▸ **Passage**:
One semester while I was at Williams, a person who would sneak into women’s rooms at night and watch them sleep. Very creepy. I believe the perp was eventually caught (and was a non-student resident of Williamstown — but my memory could be faulty).

It appears that last year Middlebury experienced a similar problem.

The Walker case originated in a series of incidents last winter in which male students reported waking up in the middle of the night in their dormitory rooms and finding a college-age black male staring at them, and then quickly leaving. The incidents sparked numerous campus rumors and commentary — some of which struck black students as racist. Walker became involved when there was another incident in which a student reported waking up and finding a black male student in his room. Unlike the other incidents, this intruder said that he thought he was in the room of a friend (a room swap meant that someone else had lived there just a few weeks prior).

Adding race to the equation makes the situation all the more explosive. Unfortunately, the case was not cut and dried:

The student in the last incident was inebriated when he woke up, and he subsequently identified three photographs of black male students who he thought might have been the middle-of-the-night visitor, but all of them ended up having been out of town. A few weeks later, he ran into Walker and identified him as the intruder.

Following further investigation, Walker was charged with being the intruder in the incidents, but from the start, questions were raised about the evidence. Those students whose rooms had been entered earlier said they couldn’t definitively identify him. And Walker differed in some key ways from the description the last student had given at the time of the incident — Walker, for example, does not have an African accent and some of his physical features also differ.

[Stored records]
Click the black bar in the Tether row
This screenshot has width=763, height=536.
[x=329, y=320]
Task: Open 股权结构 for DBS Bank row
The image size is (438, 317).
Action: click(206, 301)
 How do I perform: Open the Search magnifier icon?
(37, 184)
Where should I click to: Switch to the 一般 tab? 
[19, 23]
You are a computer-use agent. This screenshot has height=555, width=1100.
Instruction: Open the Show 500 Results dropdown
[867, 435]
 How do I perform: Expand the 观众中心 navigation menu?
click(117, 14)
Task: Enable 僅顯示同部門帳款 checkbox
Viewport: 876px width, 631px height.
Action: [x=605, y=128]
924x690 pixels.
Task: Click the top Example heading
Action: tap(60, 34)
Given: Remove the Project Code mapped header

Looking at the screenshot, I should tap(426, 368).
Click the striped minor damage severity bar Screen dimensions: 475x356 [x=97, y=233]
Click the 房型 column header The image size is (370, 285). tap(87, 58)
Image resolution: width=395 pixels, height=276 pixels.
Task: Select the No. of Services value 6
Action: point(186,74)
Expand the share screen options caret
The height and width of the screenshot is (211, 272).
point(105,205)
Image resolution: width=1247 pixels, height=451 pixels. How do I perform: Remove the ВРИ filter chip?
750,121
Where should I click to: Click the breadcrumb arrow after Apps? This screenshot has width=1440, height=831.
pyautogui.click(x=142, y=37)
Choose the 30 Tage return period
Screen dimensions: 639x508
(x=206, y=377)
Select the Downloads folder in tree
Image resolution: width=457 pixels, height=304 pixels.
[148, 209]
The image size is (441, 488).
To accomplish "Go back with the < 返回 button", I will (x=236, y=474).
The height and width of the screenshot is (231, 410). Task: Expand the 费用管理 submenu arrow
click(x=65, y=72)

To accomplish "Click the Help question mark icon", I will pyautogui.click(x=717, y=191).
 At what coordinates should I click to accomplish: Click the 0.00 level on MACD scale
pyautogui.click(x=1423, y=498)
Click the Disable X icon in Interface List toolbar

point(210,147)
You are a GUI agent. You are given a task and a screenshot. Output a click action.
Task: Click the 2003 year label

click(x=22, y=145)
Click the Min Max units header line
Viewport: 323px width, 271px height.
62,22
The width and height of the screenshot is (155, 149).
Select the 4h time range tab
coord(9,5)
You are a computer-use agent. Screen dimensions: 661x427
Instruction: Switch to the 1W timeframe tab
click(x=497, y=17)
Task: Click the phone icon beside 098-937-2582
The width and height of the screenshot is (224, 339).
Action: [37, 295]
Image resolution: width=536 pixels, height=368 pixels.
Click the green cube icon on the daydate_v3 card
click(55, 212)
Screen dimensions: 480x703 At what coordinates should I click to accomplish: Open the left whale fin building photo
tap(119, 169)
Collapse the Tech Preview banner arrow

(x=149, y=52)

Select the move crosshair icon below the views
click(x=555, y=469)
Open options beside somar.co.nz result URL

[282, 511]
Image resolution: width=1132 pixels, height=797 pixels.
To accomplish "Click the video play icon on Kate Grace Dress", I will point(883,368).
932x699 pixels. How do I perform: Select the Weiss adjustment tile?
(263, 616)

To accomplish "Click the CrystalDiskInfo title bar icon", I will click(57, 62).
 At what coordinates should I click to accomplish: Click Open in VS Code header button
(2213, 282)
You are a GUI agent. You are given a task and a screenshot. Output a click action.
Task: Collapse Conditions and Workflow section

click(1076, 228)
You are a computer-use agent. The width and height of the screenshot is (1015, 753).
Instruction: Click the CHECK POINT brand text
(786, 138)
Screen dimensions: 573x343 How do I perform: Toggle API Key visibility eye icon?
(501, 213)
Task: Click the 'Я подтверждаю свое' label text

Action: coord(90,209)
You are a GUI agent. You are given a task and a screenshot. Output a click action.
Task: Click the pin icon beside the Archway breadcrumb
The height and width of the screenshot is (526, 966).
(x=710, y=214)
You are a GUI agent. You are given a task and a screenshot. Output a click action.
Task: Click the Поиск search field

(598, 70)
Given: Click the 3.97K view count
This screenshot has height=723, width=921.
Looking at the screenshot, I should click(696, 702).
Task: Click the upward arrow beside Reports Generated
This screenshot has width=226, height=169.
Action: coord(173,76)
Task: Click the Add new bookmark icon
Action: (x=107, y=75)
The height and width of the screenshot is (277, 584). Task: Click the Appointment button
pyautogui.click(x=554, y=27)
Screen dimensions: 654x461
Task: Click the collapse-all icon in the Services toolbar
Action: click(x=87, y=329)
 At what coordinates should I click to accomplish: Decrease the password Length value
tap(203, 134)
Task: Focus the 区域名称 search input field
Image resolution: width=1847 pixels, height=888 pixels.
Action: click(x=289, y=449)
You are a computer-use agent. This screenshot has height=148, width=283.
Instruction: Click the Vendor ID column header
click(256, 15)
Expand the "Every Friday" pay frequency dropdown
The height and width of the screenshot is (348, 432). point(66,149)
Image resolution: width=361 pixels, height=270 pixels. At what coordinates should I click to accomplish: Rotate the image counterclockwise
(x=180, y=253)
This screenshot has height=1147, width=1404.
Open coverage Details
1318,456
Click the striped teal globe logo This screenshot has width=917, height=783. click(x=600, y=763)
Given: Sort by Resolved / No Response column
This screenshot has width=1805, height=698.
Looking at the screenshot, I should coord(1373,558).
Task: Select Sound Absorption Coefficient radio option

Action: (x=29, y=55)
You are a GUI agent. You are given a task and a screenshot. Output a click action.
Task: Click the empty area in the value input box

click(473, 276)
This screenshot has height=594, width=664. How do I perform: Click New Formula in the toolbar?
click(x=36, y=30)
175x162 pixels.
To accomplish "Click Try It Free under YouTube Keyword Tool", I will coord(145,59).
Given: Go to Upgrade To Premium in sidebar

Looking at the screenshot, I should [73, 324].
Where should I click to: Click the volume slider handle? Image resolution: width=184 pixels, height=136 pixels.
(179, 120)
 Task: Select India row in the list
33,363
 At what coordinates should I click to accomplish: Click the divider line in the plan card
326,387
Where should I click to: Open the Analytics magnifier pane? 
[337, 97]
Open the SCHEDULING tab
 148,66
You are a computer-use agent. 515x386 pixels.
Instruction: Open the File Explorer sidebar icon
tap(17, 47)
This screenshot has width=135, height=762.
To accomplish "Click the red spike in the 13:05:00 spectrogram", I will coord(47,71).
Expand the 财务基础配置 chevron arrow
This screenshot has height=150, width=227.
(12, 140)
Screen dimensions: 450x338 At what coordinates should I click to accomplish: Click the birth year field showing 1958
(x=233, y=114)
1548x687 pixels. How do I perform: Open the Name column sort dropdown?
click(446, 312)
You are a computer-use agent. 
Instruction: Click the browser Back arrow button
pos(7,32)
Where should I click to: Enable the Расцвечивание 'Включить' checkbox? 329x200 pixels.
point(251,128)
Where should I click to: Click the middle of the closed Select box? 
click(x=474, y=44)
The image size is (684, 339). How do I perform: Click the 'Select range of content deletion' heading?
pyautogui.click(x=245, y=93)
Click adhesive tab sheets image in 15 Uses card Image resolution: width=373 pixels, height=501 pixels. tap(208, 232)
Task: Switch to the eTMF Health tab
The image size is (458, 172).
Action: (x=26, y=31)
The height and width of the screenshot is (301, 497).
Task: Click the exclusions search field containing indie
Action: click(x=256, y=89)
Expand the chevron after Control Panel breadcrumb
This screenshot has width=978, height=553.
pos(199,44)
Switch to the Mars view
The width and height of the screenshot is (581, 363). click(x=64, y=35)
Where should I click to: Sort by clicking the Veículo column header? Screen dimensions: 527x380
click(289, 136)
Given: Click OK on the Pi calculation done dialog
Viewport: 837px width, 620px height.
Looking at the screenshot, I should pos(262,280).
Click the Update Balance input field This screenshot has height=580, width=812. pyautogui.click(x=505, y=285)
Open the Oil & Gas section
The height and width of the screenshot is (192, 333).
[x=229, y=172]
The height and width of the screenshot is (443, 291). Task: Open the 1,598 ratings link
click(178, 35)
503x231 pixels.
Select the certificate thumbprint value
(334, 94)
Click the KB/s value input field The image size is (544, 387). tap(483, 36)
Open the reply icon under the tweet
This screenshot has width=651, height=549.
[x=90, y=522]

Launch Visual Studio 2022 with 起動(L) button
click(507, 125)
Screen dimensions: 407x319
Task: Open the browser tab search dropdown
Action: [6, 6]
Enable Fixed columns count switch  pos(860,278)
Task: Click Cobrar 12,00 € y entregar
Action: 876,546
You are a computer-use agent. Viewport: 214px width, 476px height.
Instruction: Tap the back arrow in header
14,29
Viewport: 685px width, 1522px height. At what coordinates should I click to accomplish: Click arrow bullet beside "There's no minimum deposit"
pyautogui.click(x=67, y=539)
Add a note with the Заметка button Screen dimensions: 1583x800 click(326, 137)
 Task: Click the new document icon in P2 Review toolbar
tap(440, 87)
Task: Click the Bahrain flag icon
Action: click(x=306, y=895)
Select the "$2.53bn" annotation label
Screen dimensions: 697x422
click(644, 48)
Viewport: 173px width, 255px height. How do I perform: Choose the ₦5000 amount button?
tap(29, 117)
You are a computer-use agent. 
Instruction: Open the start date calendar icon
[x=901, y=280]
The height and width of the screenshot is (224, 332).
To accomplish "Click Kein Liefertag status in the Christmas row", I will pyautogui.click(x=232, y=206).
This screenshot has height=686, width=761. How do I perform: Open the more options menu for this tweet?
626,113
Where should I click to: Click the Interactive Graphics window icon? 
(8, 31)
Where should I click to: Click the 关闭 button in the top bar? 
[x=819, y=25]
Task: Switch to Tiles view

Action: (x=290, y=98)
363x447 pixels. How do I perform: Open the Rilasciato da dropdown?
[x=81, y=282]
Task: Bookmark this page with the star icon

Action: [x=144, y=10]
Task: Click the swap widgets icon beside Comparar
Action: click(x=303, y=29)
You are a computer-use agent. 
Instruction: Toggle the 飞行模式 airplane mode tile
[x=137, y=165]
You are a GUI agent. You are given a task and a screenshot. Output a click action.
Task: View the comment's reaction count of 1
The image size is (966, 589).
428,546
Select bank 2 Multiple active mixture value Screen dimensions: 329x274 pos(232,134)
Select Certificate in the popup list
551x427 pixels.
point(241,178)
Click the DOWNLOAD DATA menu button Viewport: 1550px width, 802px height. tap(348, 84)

▸ **About this exercise**: In the post about the Middlebury intruder incidents, why were questions raised about the evidence against Walker? Answer in one to three sentences.

▸ **Your response**: The students whose rooms had been entered earlier said they couldn't definitively identify him. Walker also differed in key ways from the description the last student gave at the time of the incident: he does not have an African accent, and some of his physical features differ.